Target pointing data
_ _ _ _

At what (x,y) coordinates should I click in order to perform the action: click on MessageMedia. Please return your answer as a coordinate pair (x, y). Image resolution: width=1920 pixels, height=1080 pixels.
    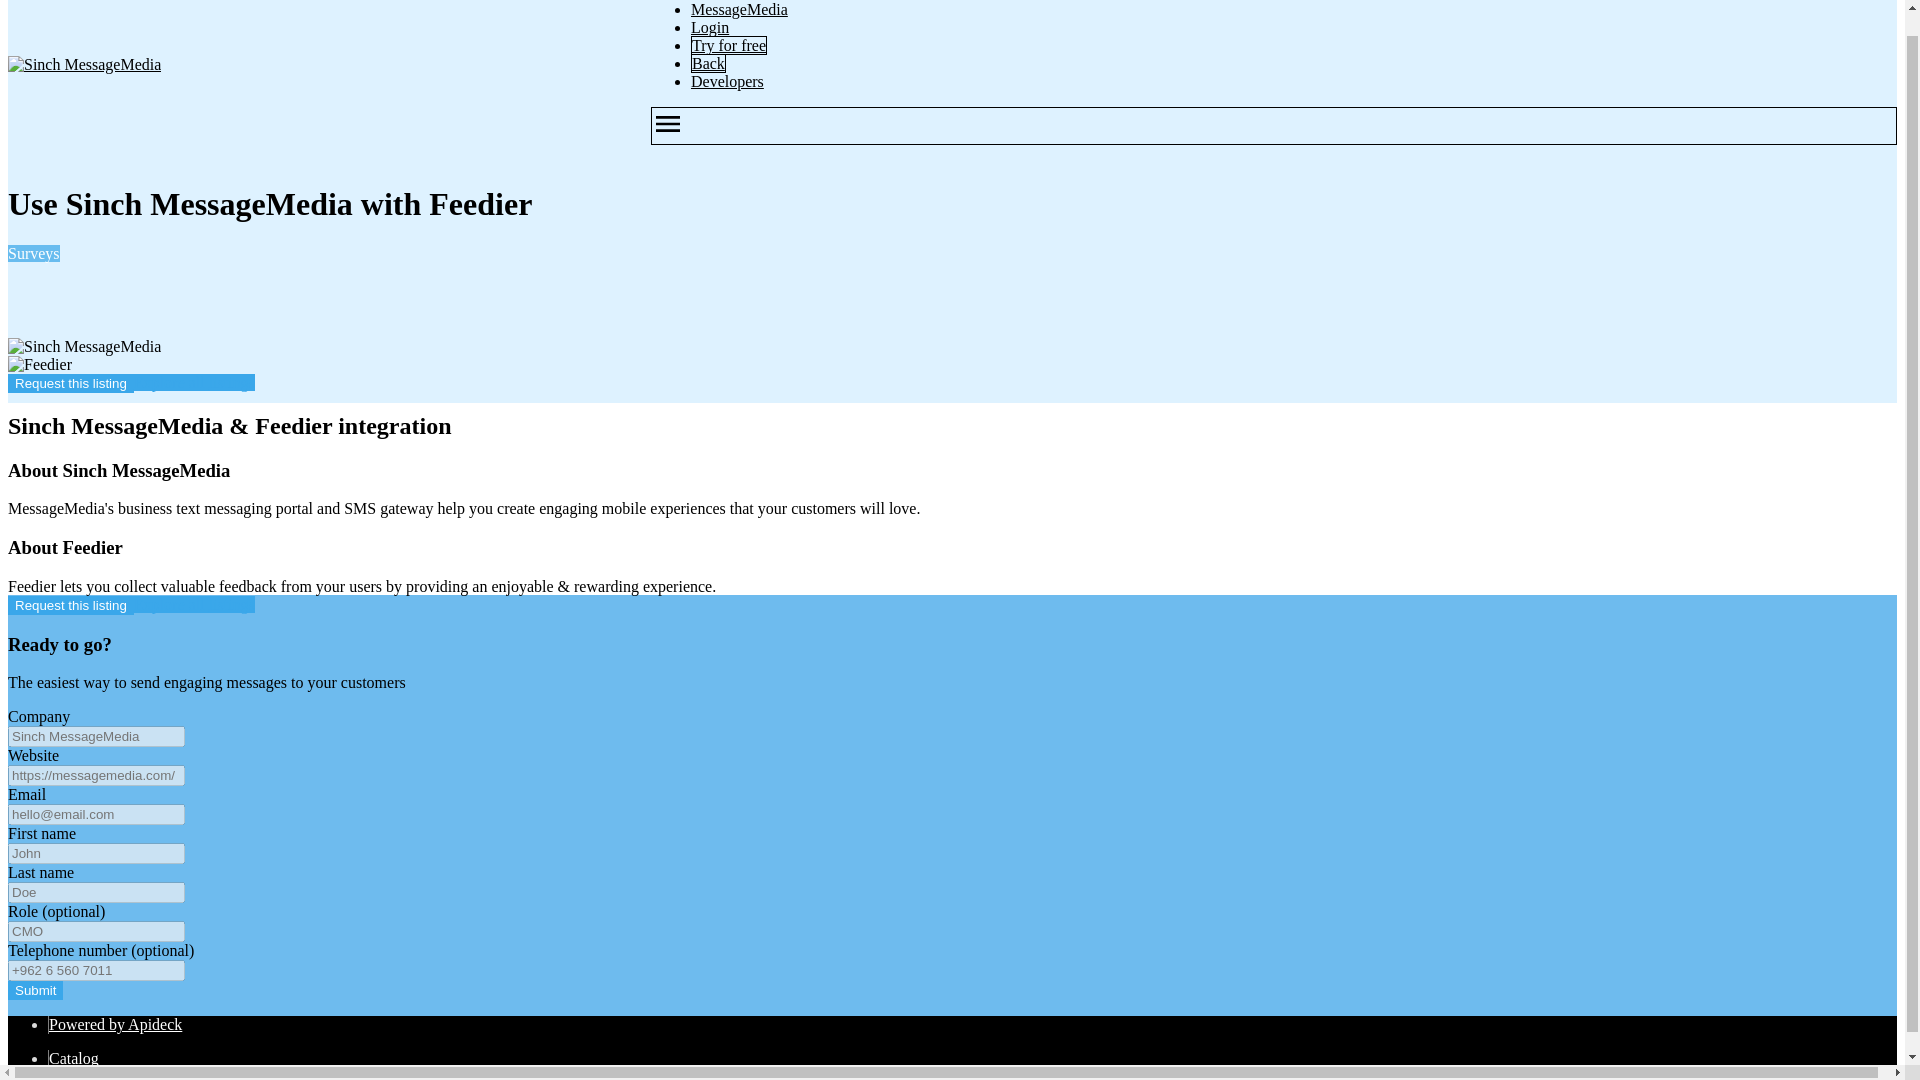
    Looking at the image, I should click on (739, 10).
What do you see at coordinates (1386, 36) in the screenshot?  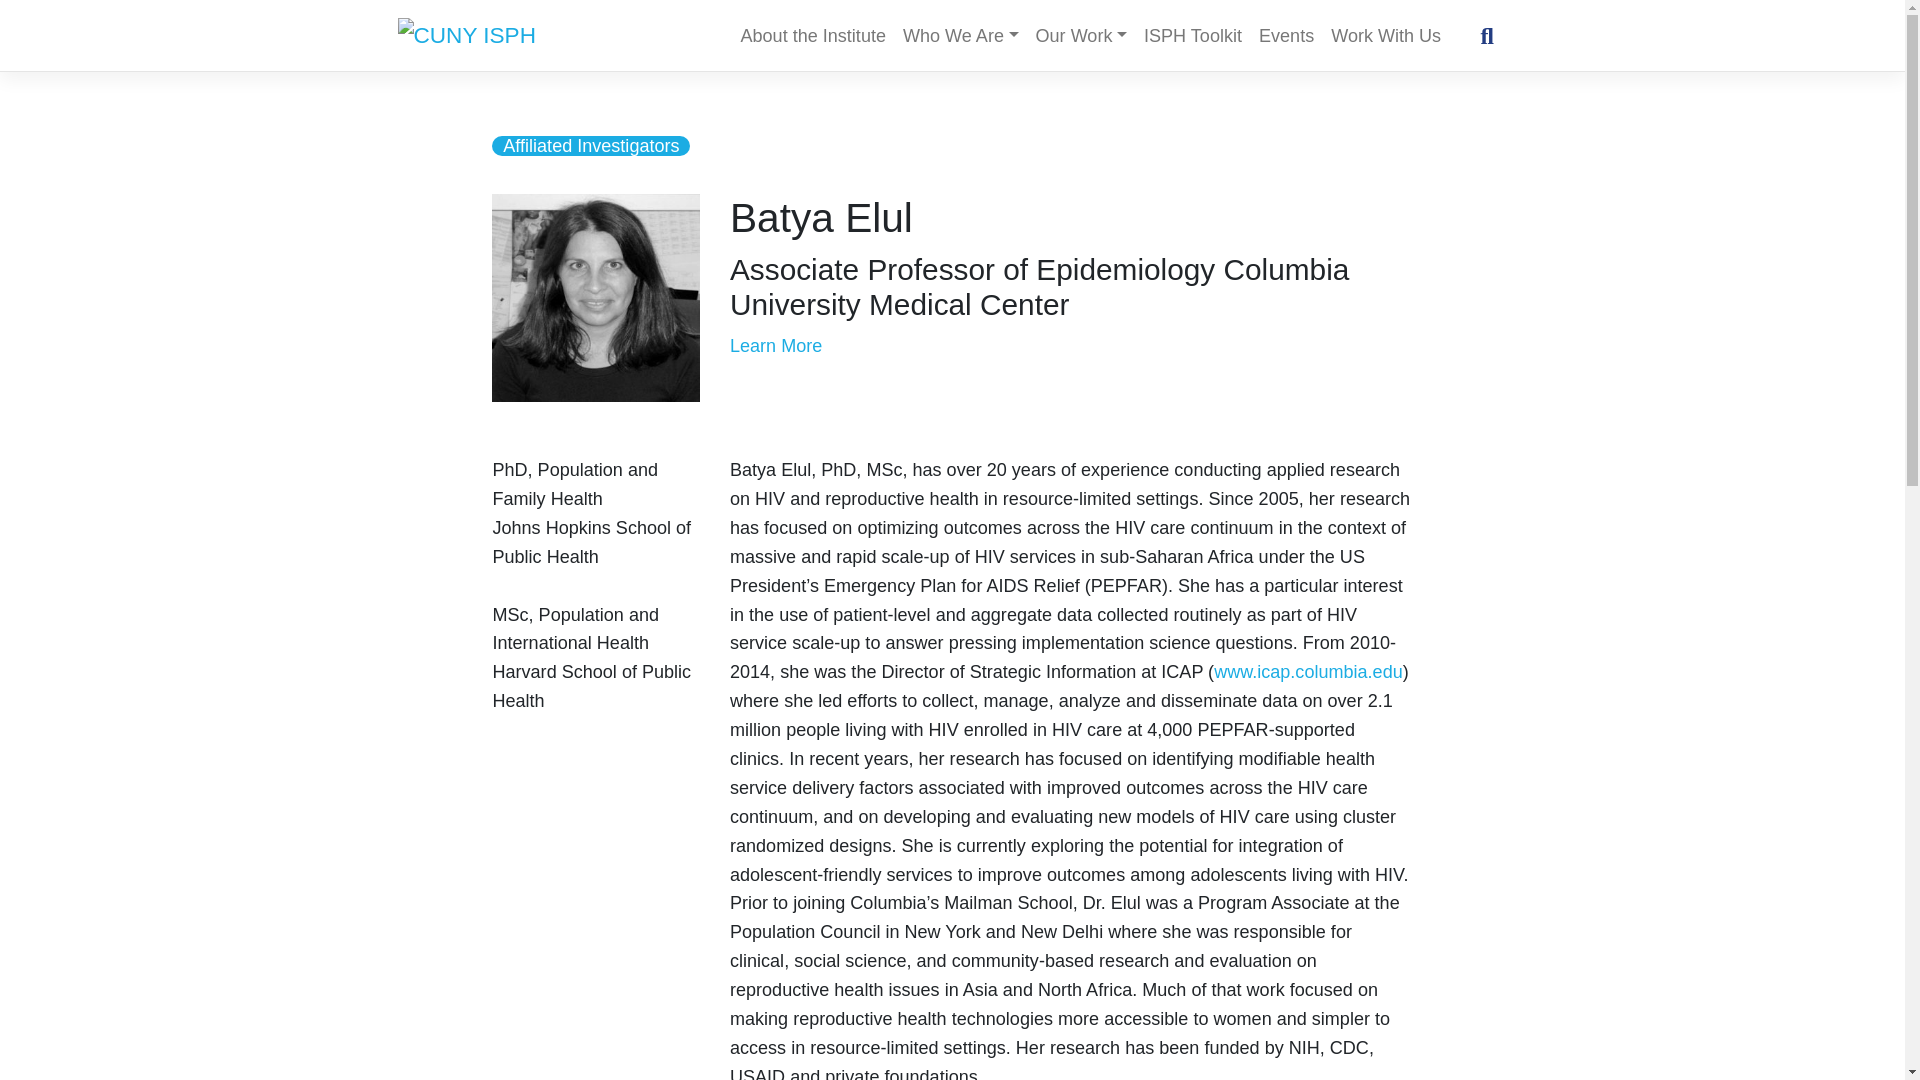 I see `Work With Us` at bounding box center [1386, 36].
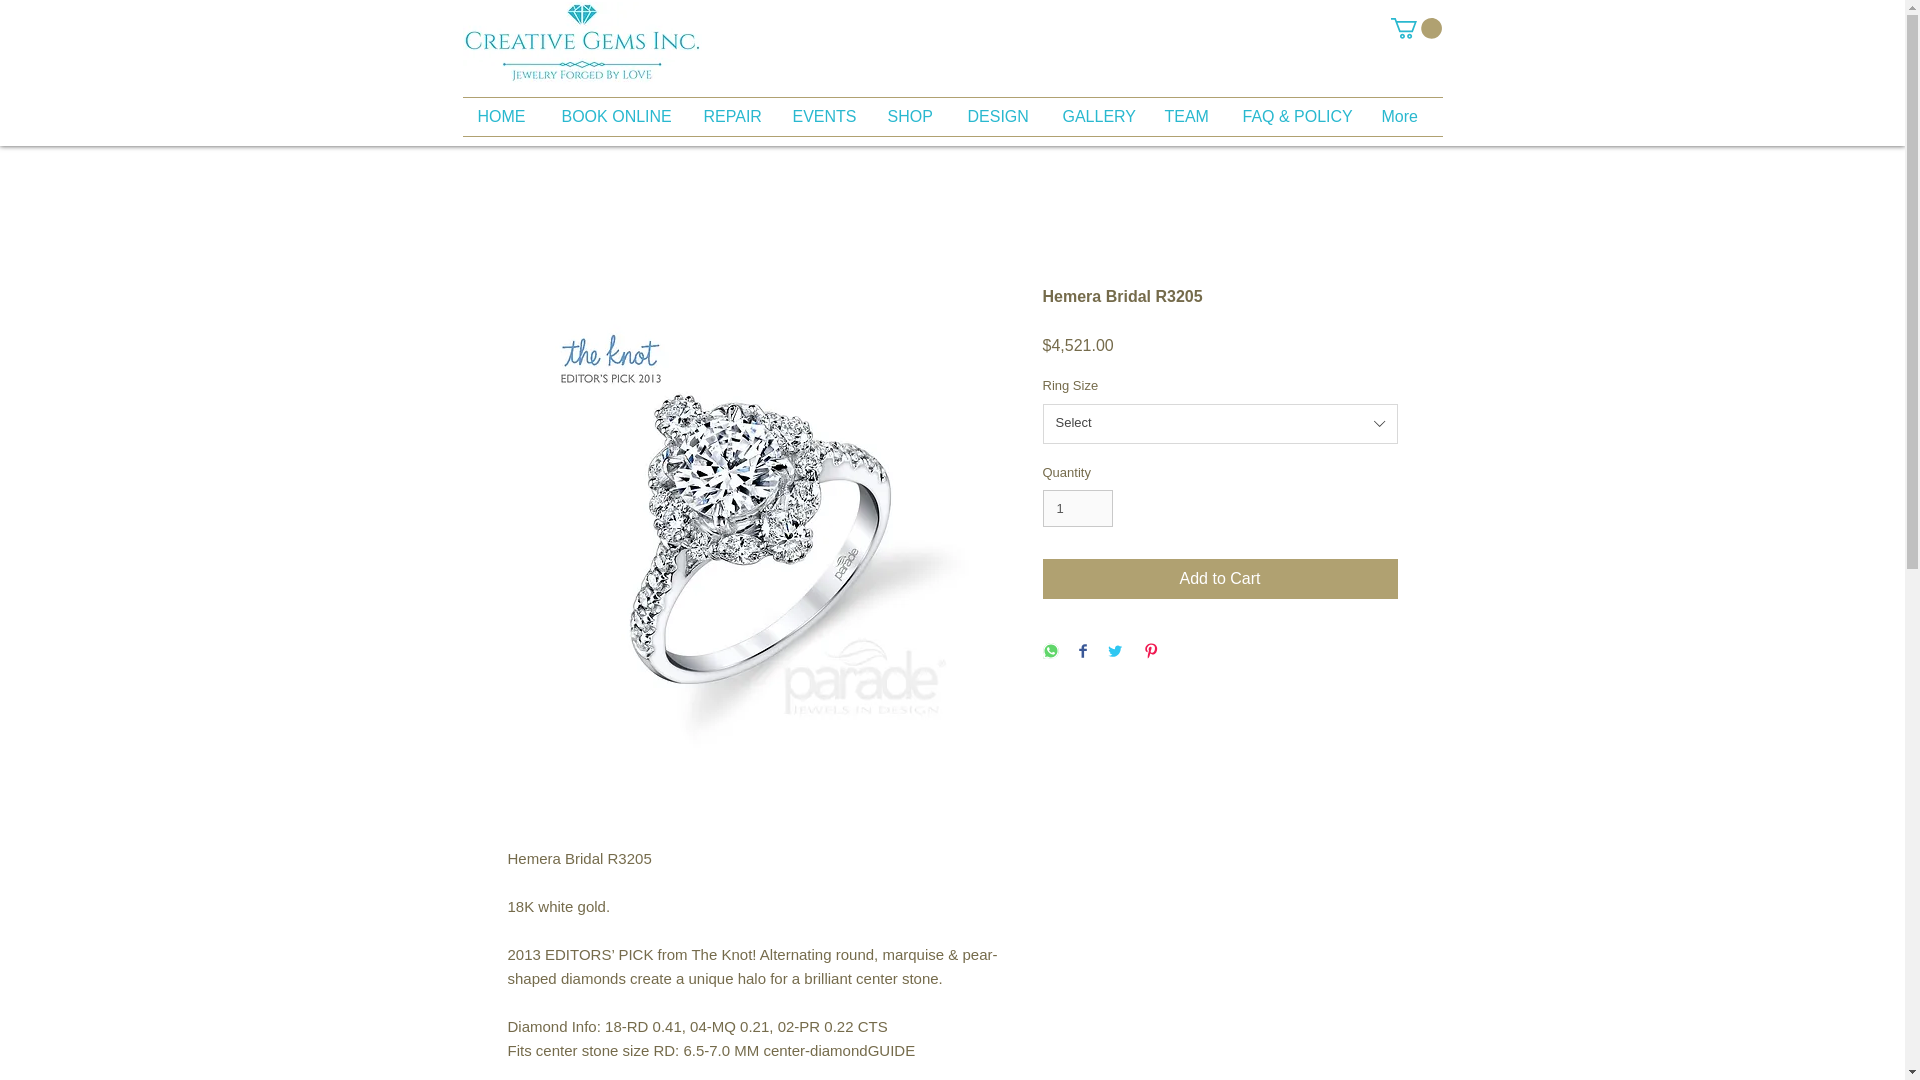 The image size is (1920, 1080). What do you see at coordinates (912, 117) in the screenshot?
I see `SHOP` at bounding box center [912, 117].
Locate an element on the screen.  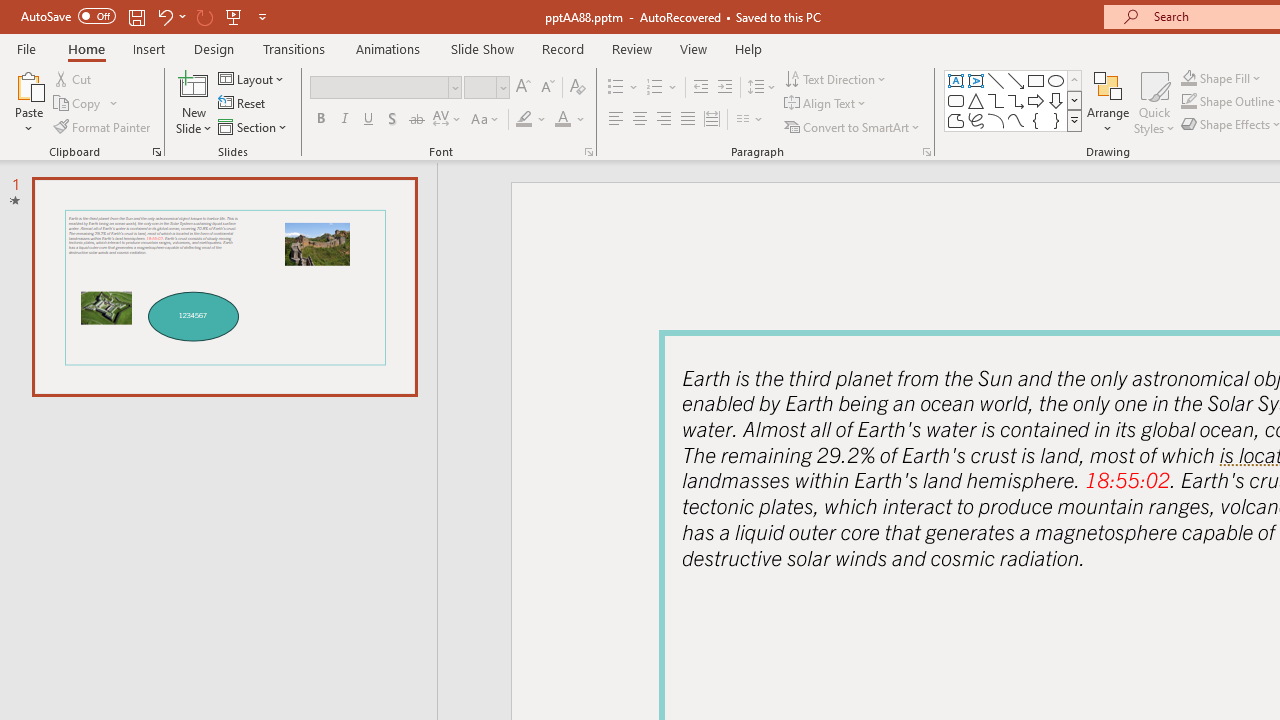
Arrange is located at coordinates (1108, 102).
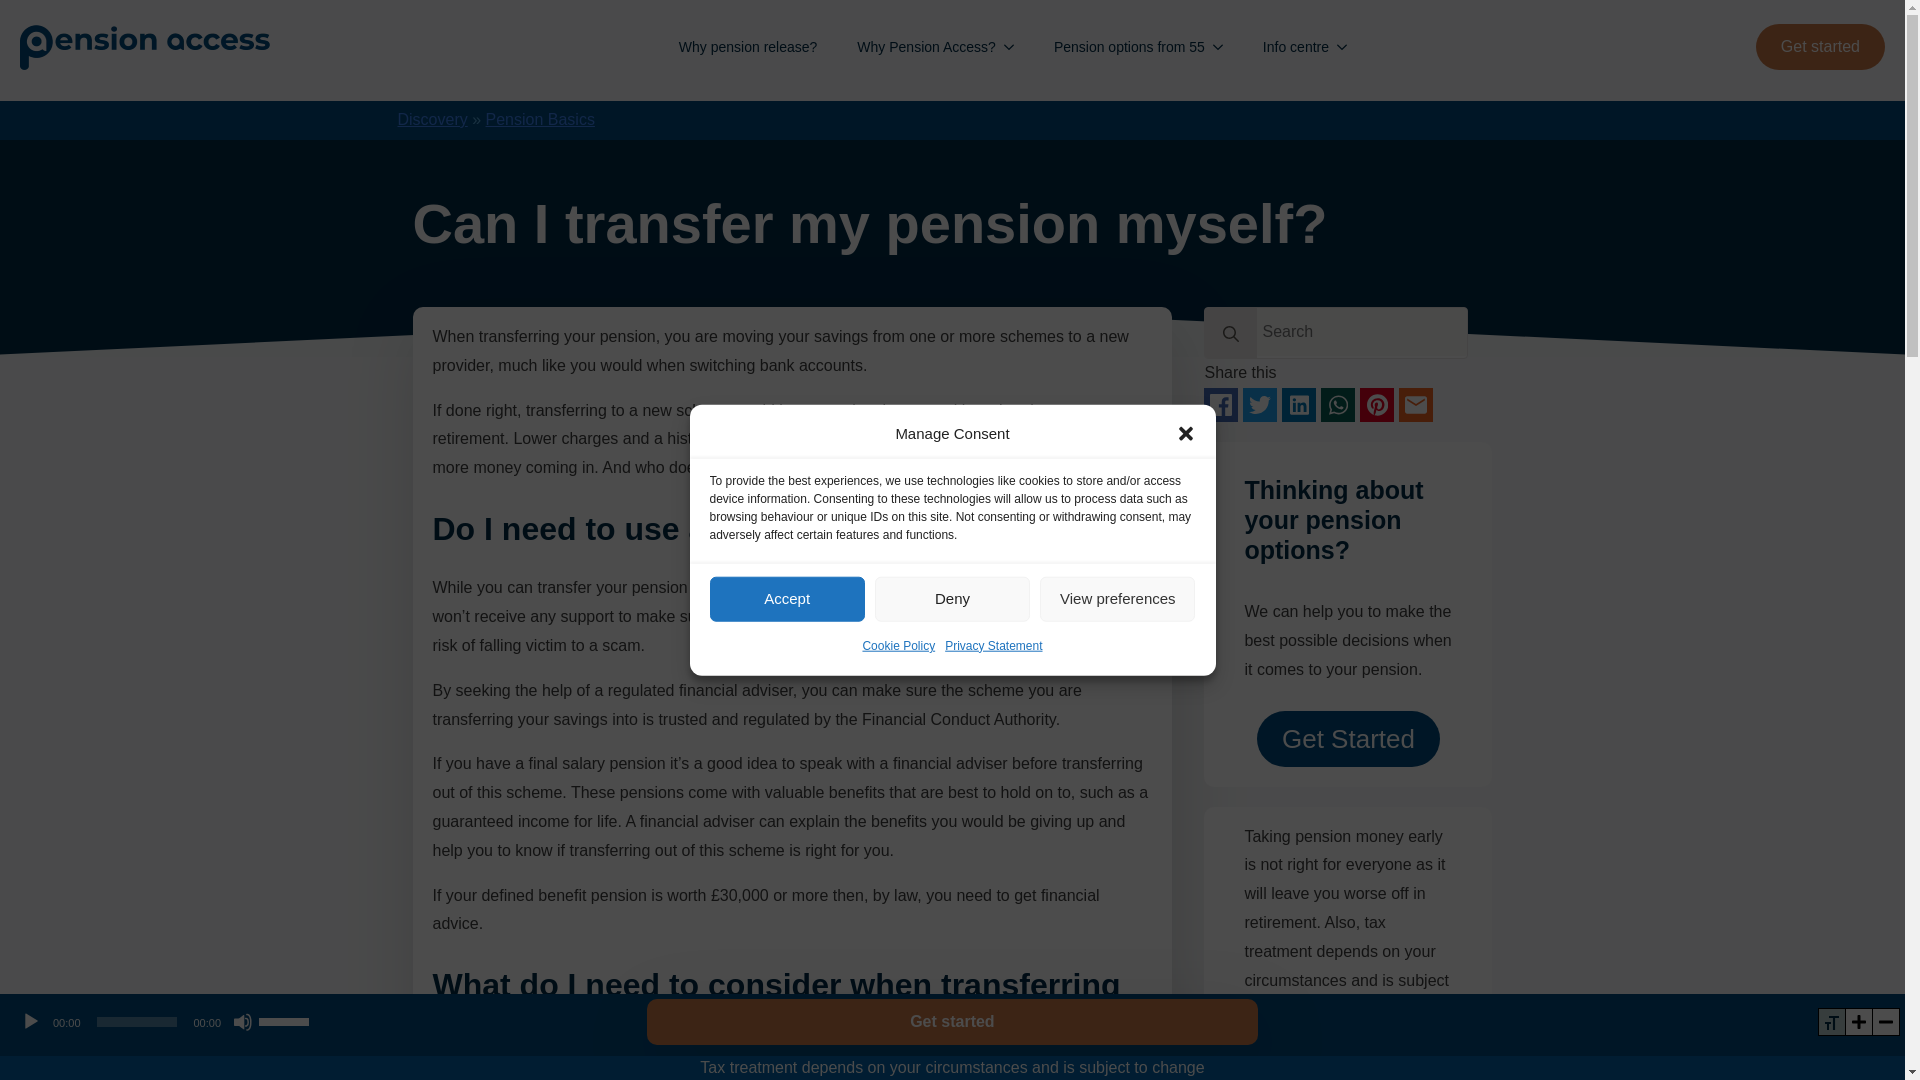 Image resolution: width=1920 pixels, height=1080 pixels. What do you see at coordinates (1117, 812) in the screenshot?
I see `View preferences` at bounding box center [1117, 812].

_ _ _ _

Write out everything from the start of the data down through the line that contains "Looking at the", and leave the pictures out of your answer.

At what (x,y) coordinates should I click in order to perform the action: click on MessageMedia. Please return your answer as a coordinate pair (x, y). Image resolution: width=1920 pixels, height=1080 pixels.
    Looking at the image, I should click on (739, 10).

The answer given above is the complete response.